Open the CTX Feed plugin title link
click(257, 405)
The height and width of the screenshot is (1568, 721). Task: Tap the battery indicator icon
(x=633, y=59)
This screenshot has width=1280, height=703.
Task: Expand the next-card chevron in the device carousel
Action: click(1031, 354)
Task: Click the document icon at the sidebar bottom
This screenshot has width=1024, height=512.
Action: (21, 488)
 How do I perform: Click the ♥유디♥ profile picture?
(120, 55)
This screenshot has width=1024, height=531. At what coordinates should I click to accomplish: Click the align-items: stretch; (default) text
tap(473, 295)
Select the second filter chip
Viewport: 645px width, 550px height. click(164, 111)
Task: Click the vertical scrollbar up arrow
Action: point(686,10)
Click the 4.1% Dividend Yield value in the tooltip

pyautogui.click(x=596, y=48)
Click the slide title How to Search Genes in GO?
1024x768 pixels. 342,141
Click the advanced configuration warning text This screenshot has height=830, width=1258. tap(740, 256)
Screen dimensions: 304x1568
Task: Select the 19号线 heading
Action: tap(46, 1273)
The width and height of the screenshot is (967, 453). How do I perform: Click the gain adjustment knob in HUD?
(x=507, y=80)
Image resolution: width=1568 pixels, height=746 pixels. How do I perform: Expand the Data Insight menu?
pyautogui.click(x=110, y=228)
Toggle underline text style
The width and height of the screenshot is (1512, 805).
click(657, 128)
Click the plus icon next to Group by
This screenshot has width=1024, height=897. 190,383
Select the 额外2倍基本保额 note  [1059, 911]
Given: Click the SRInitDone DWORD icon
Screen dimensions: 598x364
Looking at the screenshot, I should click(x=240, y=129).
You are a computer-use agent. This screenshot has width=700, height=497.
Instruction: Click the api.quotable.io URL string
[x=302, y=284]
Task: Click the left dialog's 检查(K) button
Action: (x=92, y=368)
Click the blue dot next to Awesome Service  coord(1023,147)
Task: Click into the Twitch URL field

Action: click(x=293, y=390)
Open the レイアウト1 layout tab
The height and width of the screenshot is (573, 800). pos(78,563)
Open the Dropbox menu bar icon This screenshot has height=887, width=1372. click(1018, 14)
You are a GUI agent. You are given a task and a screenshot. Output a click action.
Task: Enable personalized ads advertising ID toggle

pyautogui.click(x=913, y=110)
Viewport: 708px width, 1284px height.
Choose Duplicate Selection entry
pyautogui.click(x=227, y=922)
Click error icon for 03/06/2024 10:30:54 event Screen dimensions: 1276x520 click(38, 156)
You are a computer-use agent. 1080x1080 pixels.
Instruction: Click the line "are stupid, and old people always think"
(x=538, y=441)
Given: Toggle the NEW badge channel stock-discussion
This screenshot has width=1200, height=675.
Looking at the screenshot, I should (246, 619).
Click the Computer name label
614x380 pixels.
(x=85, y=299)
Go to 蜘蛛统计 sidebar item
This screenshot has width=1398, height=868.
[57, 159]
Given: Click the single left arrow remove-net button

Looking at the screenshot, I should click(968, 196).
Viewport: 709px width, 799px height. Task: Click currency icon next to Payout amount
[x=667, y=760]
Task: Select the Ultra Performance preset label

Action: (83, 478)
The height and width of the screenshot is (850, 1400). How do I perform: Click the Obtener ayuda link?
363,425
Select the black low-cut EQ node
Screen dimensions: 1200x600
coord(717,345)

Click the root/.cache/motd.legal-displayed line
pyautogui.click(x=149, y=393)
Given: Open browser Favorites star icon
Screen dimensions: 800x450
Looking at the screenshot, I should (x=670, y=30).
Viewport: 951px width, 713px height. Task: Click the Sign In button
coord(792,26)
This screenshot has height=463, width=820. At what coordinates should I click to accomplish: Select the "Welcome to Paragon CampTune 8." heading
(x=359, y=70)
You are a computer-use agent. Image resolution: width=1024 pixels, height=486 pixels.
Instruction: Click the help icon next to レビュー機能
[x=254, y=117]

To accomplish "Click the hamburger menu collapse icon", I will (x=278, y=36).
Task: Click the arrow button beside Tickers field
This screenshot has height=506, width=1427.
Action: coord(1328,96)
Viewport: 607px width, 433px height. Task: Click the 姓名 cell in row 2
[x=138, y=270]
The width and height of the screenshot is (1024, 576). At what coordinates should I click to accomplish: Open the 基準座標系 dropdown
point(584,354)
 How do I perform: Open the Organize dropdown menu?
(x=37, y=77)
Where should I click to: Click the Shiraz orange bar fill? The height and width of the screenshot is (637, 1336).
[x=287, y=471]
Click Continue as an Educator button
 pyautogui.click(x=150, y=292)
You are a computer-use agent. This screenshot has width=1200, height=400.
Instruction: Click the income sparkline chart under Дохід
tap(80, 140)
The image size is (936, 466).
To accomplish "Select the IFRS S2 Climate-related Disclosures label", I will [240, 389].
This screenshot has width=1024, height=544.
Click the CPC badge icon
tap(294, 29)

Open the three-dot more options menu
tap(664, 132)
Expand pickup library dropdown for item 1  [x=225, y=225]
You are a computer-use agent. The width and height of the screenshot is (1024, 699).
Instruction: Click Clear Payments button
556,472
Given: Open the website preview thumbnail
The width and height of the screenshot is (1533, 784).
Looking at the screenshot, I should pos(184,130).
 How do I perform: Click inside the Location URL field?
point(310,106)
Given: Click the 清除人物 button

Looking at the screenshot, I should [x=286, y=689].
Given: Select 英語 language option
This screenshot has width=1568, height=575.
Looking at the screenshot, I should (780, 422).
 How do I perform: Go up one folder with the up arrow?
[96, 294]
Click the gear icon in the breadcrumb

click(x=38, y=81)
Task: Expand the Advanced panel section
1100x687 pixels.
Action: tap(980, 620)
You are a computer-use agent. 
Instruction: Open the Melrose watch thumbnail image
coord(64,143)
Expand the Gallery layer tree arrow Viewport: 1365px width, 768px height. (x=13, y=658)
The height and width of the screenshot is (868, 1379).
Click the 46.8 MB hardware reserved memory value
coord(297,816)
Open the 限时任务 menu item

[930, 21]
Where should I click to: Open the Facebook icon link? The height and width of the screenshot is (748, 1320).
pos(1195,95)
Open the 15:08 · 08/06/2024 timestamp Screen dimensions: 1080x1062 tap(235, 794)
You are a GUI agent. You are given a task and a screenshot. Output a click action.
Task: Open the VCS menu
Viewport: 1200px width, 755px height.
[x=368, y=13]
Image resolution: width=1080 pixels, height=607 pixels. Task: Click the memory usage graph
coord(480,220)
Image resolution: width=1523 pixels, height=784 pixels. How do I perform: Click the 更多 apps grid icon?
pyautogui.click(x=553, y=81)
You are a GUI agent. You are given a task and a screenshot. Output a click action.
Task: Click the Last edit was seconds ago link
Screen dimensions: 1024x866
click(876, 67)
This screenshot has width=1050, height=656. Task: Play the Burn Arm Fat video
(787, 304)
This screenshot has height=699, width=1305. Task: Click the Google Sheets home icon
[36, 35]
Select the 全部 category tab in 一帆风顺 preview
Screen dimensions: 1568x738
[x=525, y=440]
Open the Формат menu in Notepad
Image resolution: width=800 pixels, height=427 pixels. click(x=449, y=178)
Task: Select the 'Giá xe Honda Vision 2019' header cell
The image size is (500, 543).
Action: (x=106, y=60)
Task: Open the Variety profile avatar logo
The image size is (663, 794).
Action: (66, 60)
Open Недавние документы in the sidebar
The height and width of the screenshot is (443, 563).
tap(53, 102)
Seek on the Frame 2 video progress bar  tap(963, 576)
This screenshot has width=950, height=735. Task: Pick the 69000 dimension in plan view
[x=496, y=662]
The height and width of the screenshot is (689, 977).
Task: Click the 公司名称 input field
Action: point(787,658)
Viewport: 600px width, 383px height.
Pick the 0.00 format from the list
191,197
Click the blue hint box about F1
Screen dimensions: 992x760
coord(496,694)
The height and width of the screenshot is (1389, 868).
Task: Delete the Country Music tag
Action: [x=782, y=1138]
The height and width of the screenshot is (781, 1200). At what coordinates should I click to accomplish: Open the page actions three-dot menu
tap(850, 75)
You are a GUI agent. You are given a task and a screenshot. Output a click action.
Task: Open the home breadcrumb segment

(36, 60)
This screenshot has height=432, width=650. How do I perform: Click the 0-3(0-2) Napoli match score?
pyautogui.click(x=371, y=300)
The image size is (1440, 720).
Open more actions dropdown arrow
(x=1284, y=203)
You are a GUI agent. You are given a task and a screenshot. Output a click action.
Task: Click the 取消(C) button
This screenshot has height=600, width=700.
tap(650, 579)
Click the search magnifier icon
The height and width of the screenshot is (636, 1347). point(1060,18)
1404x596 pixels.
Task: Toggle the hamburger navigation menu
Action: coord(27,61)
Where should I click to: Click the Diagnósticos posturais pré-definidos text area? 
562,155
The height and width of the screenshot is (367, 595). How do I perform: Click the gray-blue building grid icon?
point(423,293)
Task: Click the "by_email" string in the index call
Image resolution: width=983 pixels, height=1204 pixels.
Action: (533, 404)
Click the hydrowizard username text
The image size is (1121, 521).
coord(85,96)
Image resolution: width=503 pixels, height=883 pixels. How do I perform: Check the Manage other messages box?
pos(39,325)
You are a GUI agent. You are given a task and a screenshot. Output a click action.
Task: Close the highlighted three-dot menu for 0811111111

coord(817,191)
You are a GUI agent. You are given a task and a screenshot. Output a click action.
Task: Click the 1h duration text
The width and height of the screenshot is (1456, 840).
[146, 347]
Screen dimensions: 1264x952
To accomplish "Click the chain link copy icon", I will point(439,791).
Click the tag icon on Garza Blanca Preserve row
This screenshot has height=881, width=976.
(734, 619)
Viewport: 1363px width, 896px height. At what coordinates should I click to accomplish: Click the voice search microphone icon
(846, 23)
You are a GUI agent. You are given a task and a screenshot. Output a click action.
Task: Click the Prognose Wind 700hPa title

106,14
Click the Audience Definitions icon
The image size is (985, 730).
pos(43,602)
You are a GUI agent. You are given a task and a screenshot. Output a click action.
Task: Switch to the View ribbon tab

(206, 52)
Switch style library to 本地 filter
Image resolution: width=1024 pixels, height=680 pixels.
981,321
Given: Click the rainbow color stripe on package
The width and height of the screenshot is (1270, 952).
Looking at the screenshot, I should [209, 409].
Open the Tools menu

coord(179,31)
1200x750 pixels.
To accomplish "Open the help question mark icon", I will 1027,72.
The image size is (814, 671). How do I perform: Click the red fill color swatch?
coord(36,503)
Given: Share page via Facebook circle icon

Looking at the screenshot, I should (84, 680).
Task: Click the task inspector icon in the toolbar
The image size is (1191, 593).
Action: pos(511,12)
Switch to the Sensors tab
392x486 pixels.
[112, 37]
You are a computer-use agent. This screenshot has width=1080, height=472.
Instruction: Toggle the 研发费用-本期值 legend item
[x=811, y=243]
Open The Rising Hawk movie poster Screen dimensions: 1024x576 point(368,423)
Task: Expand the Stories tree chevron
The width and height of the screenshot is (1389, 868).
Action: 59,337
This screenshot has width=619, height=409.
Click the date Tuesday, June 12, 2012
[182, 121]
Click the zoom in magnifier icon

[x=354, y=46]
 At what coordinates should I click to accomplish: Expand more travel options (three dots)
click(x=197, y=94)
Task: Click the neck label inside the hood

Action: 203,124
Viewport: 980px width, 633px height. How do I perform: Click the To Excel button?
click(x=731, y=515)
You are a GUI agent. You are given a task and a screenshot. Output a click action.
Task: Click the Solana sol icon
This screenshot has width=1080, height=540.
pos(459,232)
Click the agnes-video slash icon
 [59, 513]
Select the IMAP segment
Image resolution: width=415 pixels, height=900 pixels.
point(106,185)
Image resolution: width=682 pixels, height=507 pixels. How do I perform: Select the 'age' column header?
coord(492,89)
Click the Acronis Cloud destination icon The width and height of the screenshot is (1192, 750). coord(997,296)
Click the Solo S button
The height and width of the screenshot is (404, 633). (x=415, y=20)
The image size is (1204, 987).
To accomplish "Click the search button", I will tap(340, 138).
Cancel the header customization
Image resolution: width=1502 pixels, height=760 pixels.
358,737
● ● ● ●
Would you quote everything above from the line containing "Task: Click into the Twitch URL field" down to the line containing "You are a computer-use agent. 1080x1080"? Include both of those lines and nothing else.

Task: Click into the Twitch URL field

Action: click(x=293, y=390)
Open the レイアウト1 layout tab
The height and width of the screenshot is (573, 800). pos(78,563)
Open the Dropbox menu bar icon This screenshot has height=887, width=1372. click(1018, 14)
You are a GUI agent. You are given a task and a screenshot. Output a click action.
Task: Enable personalized ads advertising ID toggle

pyautogui.click(x=913, y=110)
Viewport: 708px width, 1284px height.
Choose Duplicate Selection entry
pyautogui.click(x=227, y=922)
Click error icon for 03/06/2024 10:30:54 event Screen dimensions: 1276x520 click(38, 156)
You are a computer-use agent. 1080x1080 pixels.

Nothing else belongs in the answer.